2. 名前と箱の外
吐いても吐いても、それは途切れることがない。
永遠に吐き続けるだけ。
「つまんなぁい」
ふいに名を吐くのをやめて、バンは床に座り込んだ。
「まだ半分もできてない。もうすぐ二回目が来ますよ?」
「シーは書き写すの好きなの?」
「そんなこと考えたことありません」
「じゃ、考えてよ。楽しい?」
「仕事ですから、やるしかないでしょう? やめてしまったらここにいられません」
「じゃあやめてもここにいてよかったら?」
「そんなことありえませんから、早く続きをお願いします」
淡々と事務的な返答に、バンは子供のように頬を膨らませ、勢いよく立ち上がった。
「もういいっ」
バン? とシーがうろたえた声を出したが、バンは走って部屋を出て行ってしまった。
初めて部屋を飛び出して、バンは知らない廊下を迷いながらも駆け抜け、なんとか建物の外に出ることに成功した。
初めて見る外。
その景色に思わず立ち止まった。
辺りをゆっくりと見回す。
全てが不思議で新しかった。
このさらに外は?
人が、生きている人がいる場所は?
そこへ至る道は?
バンは走り回った。
でも、どの道がどこへ続いているのかさえさっぱり分からなかった。
名前と日付以外、バンには文字が読めなかった。
何が書いてあるの?
知っているのは死ぬ人の名と日付だけ。
それ以外の文字は、例え同じ文字でも読めなかった。
意味も分からなかった。
その事実に気づいて、バンは愕然とした。
本当に自分はそれだけを吐くためだけに存在しているのだと。
「どうかされましたか?」
ふいに声をかけられ、顔を上げると男が立っていた。
「み、道に迷った」
そう言うと、男は広いですからねぇ、と笑った。
「見たところ、死神の新人さんですか? 半身とはぐれてしまったのですね。下に降りる道はあちらですよ。ご案内致しましょう」
何も説明しなくても、男の方から勝手に勘違いして、行きたい場所へ連れて行ってくれるようだ。

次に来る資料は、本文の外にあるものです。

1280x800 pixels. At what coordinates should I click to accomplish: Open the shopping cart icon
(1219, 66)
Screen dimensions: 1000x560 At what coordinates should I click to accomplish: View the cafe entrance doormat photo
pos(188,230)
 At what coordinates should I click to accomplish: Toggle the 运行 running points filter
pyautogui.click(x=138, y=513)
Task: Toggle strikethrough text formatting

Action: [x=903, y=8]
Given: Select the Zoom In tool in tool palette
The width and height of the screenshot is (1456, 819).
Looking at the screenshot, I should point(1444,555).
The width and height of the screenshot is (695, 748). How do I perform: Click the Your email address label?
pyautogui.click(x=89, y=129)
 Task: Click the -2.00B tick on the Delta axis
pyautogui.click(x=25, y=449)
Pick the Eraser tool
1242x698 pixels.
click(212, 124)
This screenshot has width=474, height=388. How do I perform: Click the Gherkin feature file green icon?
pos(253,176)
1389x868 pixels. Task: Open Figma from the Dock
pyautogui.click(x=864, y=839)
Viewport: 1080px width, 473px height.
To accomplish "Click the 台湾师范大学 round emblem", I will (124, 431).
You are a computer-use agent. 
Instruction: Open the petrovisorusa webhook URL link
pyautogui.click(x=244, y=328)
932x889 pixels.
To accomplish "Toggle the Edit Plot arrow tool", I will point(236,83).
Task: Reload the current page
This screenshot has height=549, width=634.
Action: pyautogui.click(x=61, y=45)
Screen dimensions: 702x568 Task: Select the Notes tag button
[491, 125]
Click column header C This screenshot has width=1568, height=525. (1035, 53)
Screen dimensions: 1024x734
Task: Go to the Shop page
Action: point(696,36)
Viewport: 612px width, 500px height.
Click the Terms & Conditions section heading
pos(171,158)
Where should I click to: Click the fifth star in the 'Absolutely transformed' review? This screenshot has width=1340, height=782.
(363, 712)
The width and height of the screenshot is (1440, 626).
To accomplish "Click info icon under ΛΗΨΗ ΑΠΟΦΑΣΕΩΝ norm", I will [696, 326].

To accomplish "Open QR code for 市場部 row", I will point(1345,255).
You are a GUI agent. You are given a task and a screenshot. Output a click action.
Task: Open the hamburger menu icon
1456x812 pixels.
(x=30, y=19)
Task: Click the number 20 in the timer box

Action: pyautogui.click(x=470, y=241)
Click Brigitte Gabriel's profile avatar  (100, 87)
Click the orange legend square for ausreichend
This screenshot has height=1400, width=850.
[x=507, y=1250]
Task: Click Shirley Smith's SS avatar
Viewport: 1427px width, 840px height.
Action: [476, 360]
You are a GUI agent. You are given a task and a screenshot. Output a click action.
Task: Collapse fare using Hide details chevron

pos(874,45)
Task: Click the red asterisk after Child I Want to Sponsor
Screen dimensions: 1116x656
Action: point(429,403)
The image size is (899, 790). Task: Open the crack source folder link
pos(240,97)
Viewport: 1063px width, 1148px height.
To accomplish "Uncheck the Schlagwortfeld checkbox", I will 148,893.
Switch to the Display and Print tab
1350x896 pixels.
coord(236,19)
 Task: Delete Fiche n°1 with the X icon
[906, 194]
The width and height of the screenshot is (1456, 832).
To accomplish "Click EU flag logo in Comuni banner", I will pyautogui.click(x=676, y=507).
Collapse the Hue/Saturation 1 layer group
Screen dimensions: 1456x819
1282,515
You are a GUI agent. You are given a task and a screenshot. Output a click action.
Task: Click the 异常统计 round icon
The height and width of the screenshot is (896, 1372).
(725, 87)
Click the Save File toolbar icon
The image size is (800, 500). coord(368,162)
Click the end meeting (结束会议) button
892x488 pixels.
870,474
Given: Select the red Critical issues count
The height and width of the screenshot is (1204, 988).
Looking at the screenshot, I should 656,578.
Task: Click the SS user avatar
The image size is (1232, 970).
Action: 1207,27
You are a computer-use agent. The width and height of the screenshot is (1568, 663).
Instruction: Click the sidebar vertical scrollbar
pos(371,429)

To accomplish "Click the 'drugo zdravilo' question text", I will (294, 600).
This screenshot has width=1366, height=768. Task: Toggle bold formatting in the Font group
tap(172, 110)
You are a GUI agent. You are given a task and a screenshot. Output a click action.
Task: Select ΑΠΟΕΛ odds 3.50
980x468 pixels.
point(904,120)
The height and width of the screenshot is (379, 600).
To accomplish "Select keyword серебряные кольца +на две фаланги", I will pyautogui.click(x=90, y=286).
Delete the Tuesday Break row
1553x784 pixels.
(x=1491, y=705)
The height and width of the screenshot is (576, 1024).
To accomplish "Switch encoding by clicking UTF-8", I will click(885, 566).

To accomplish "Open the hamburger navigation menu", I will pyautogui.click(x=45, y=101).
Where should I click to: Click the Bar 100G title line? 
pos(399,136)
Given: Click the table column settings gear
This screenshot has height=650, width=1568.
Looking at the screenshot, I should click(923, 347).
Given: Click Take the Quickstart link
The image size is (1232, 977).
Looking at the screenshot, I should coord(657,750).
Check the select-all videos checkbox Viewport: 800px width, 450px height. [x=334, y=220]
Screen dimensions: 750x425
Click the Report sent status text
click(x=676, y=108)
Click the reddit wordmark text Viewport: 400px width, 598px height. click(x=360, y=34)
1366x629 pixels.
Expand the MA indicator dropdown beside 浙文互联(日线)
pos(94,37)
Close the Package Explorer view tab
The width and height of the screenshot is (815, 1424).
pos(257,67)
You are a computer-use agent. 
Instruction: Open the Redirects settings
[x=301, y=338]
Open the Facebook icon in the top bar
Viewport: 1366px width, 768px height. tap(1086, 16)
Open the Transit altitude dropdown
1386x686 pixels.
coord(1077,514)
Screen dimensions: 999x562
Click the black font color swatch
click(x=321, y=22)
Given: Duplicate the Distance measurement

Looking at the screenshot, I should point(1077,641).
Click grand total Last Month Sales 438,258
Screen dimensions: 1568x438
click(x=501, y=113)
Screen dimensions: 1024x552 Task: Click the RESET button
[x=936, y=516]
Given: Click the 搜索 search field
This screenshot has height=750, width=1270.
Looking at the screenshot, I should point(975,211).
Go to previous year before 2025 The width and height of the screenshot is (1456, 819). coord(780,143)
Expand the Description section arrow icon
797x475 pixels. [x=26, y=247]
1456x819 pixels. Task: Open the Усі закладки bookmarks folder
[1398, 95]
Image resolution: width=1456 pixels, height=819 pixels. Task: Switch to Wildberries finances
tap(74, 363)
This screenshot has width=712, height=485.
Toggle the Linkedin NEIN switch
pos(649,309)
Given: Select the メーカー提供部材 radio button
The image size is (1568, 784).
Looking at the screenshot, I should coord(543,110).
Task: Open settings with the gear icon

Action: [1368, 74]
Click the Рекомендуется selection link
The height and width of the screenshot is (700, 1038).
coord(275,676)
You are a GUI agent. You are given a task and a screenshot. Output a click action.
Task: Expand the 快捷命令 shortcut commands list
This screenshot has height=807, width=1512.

バンはなぁんだ、簡単じゃん、とさっきまでの絶望感は吹き飛び、外へ出たばかりの時の高揚感を取り戻していた。
「手のひらを貸して下さい」
小さな扉の前で立ち止まるなり、そう言って男はバンの手をとった。
どこからか筆を取り出し、手のひらに何か文字を書くと、扉を開けてバンを促した。
「お気をつけて。帰りは橋を渡れば戻れますよ」
促されるまま、バンが扉を潜ると、さっと扉は閉ざされた。
その音に振り返ると、景色は一転して、喧騒の中にいた。
見渡すと、生きた人が行き交っている。
途端にバンの頭の中に文字が溢れ出した。
行き交う人の名前と日付が頭の中に巡る。
いやだ。
皆死んでしまう。
やだやだやだやだやだやだやだやだやだやだやだやだやだ。
溢れる名前を止めようと、バンは頭を押さえた。押さえたところで、溢れるものを止められやしないことは分かりきっていたが、それでも反射的にそうしてしまう。
その場に座り込んだ瞬間、バンはあることを思いついた。
そうだ、まだここの人達は死んでない。
なら、溢れる名前を止める方法があるじゃん。
それに気づいて、バンはすっくと立ち上がり、信号待ちをしている子供の手を引いた。
数秒後、信号が青になった途端、飛び出して轢かれるところを救うと、名前は頭から消えた。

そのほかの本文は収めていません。